Late Payments/Sales or Other Taxes. All late payments are subject to a late payment fee of two percent (2%) per month or the highest rate allowed by law together with all costs and expenses of collection, including attorneys’ fees and court costs. If any sales tax, use tax, gross receipts tax, service tax or other tax (other than Provider’s income tax) is imposed in connection with any Benefits or payment hereunder, then Sponsor will pay such tax on or before the due date thereof and, if not otherwise paid, any unpaid amount thereof will be added to the invoice for the period that includes such due date.
Assignment. This Agreement is personal to Sponsor. Sponsor shall not sell, transfer or assign this Agreement, or any of Sponsor’s rights hereunder, without Provider’s prior written approval, and no rights will devolve by operation of law or otherwise upon any Sponsor assignee, receiver, liquidator, trustee or other third party. Any unauthorized assignment will be void and of no effect unless approved by Provider in writing. Subject to the foregoing, this Agreement will be binding upon any approved Sponsor assignee or successor, and this Agreement will inure to the benefit of Provider, its successors and permitted assigns.
Miscellaneous. This Agreement (i) sets forth the parties’ entire understanding with respect to its subject matter, (ii) supersedes all prior negotiations and agreements, whether written or oral, between the parties concerning such subject matter and (iii) may be modified or amended only by a written instrument each party signs.
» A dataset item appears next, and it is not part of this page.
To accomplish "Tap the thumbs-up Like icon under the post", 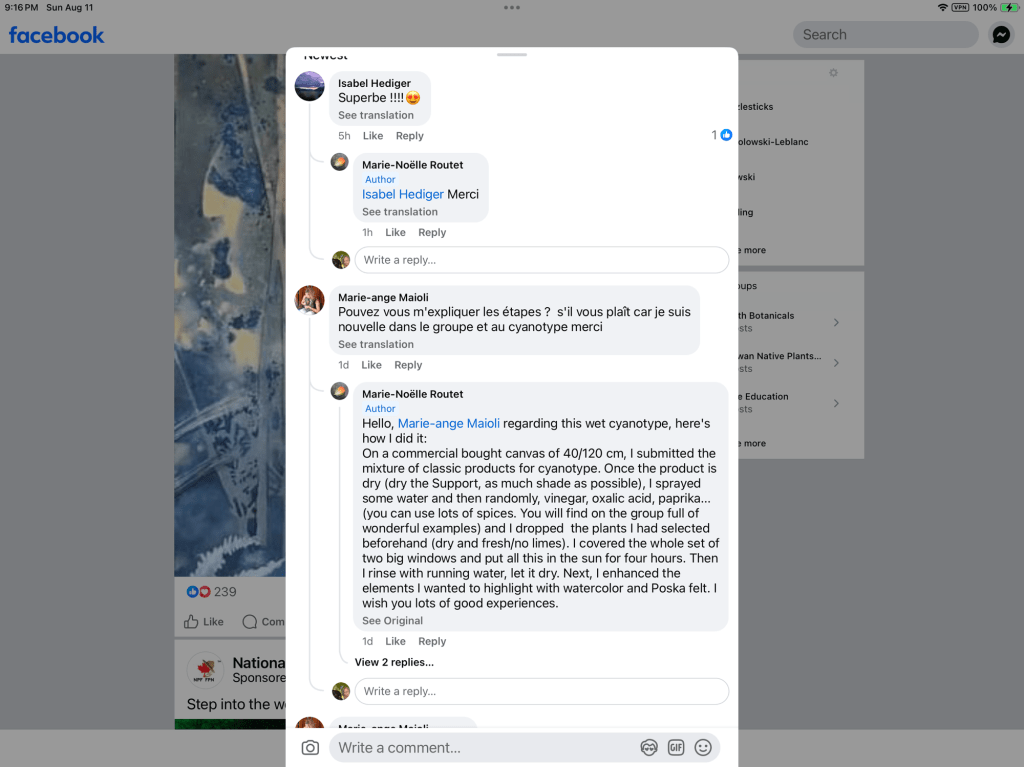I will click(191, 621).
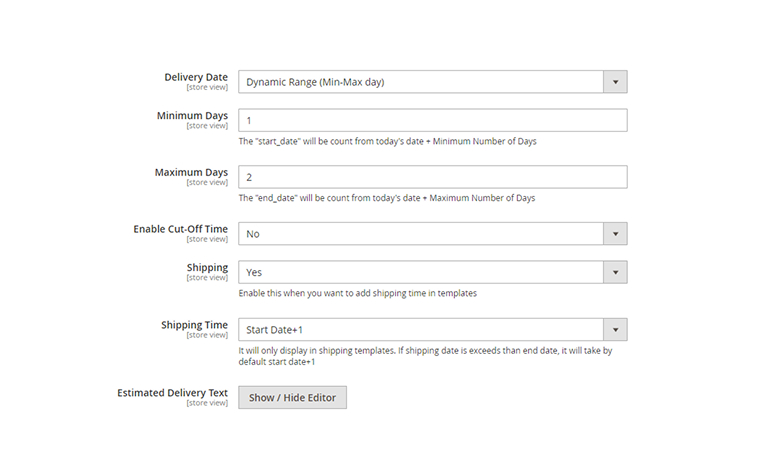Open the 'Dynamic Range (Min-Max day)' select box
782x473 pixels.
420,82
Each party represents and warrants to the other party (a) the individual signing this Agreement on its behalf is duly authorized to do so and (b) no representations have been made or relied upon other than those expressly provided for herein. This Agreement may be executed via delivery of a facsimile transmission or other commonly used electronic means (e.g., via a PDF attachment) in one (1) or more counterpart, each of which will be deemed an original, but all of which, taken together, constitute one (1) and the same agreement. No party’s agent, employee or other representative is empowered to alter any of this Agreement’s terms unless via written instrument signed by the appropriate party’s authorized officer or agent. A waiver by either party of any of this Agreement’s terms or conditions in any instance will not be deemed or construed to be a waiver of such term or condition for the future, or of any subsequent breach thereof. Notwithstanding the University Notice section, Provider may terminate this Agreement, effective immediately upon delivering to Sponsor written notice thereof, if Provider’s University rights agreement is terminated for any reason; provided, however, Provider shall provide Sponsor a pro rata refund of any amounts paid for Benefits not yet received as of such effective termination date. This Agreement is governed by and construed in accordance with the laws of the state of Texas, without giving effect to its conflict of law rules.